Irreducibility testing

Fact. A polynomial $f\in F_q[x]$ of degree $n\geq 1$ is irreducible if and only if
1) $x^{q^n}\equiv x \mod f$ and
2) $\gcd (x^{q^{n/t}}-x, f)=1$ for all prime divisors $t$ of $n$.

From this fact one can get the Rabin's irreducibility test:

Irreducibility test (Rabin)
Input and Output  On input we have $f\in F_q[x]$ of degree $n$. On output test gives an answer "reducible" or "irreducible".
Step 1.  Compute $a=x^{q^n} \mathrm{rem} f$. If $a\neq x$ return "reducible".
Step 2. Find prime divisors of $n$.
Step 3. For all prime divisors $t$ of $n$ compute $b=x^{q^{n/t}} \mathrm{rem} f$. If $\gcd(b-x, f)\neq 1$ return "reducible".
Step 4. Return "irreducible".

Another possibility is to use distinct-degree factorisation to test irreducibility.

Irreducubility test (ddf)
Step 1.  Check if $f$ is squarefree (by computing it's derivative).

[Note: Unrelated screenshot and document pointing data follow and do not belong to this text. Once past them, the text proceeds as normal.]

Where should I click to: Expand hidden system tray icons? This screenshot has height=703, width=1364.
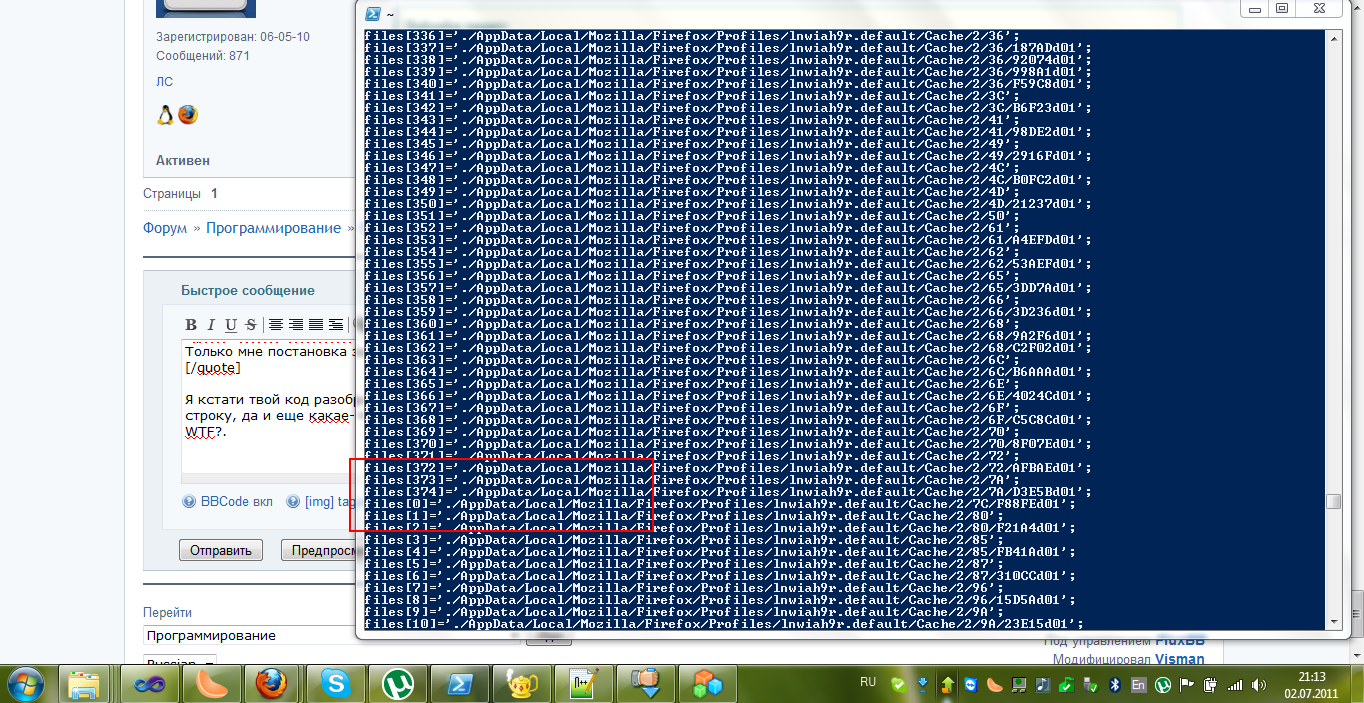coord(946,684)
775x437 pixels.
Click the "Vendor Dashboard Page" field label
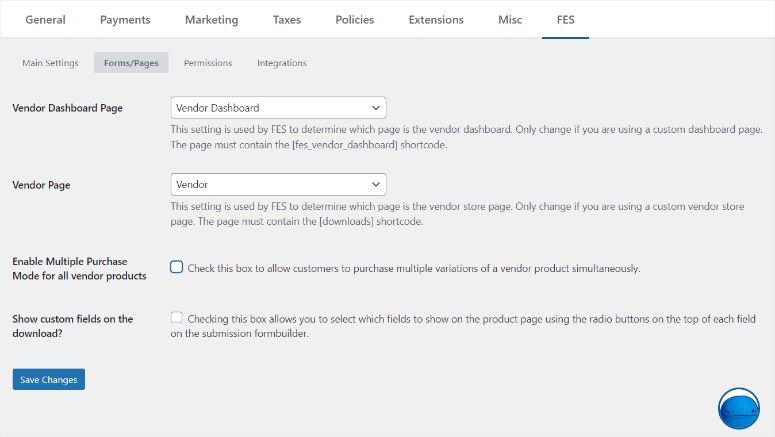[x=67, y=108]
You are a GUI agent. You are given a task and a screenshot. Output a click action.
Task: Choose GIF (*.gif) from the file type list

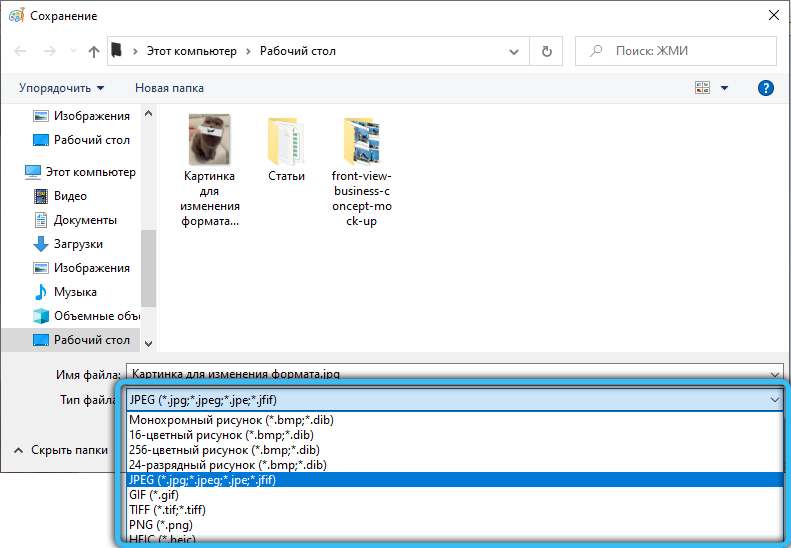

If not, return "reducible".
Step 2. Build ddf $f^{[1]},...,f^{[n]}$ for $f$.
Step 3. If $\deg f^{[n]}=n$ return "irreducible", else return "reducible".

Since fmpz_mod_poly doesn't have fast gcd computation and fast modular composition implemented, the ddf-based algorithm turns out to be faster for it.